* [PASSAGE]:
-- -- --
Quantization Meets dLLMs: A Systematic Study of Post-training Quantization for Diffusion LLMs

TL;DR

The paper addresses the challenge of deploying diffusion-based LLMs on resource-constrained devices by systematically evaluating post-training quantization (PTQ) for dLLMs. It identifies activation outliers as a core difficulty for low-bit weight and activation quantization and benchmarks multiple PTQ methods across bit-widths, task types, and model variants (LLaDA-8B and Dream-7B). Key findings show that 4-bit weight-only quantization with GPTQ is generally safe, 8-bit weight-activation quantization is near-lossless with rotation-based methods (DuQuant, QuaRot) being superior to Simple approaches like SmoothQuant, and that instruct-tuned models are more robust to quantization than base models. The work provides practical guidance for efficient dLLM deployment and establishes a foundation for future improvements in PTQ for diffusion-based language models, with code available at the authors' repository.
-- -- --
* [DATA EXCERPTS]:
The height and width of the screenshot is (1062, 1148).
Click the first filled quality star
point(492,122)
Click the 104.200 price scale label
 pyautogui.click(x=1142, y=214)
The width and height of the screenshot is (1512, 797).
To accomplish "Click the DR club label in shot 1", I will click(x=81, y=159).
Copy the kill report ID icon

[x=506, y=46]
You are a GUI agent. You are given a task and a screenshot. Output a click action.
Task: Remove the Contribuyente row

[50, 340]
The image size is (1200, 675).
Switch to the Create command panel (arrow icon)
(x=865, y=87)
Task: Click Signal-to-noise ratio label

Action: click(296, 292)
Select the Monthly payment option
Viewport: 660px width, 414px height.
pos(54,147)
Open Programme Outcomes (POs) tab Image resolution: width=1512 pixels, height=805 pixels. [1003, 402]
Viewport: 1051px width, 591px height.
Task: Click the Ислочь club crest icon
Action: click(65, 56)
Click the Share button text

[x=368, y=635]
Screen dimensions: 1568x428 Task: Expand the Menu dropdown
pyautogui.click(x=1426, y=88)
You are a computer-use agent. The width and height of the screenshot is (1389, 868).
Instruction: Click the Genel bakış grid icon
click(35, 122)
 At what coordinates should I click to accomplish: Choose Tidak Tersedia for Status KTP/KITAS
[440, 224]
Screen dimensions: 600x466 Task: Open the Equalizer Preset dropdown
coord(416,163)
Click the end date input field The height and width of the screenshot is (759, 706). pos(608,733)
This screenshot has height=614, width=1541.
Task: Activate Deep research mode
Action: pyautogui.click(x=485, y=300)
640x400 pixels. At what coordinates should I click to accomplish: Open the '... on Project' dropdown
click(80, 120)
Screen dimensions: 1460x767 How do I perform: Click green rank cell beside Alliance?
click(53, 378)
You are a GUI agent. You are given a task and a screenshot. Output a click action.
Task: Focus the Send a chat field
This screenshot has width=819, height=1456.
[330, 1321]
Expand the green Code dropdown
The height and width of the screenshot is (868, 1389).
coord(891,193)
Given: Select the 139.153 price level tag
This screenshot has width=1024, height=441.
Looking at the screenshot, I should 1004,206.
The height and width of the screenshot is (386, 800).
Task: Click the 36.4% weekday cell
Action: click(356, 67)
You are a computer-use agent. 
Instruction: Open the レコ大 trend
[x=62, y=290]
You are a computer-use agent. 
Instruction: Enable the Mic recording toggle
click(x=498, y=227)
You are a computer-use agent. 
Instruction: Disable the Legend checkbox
-- -- --
* [WHAT YOU HAVE TO DO]:
Which two diffusion LLMs does the quantization summary name as the model variants in its benchmarks?

* [SOLVED EXERCISE]:
LLaDA-8B and Dream-7B.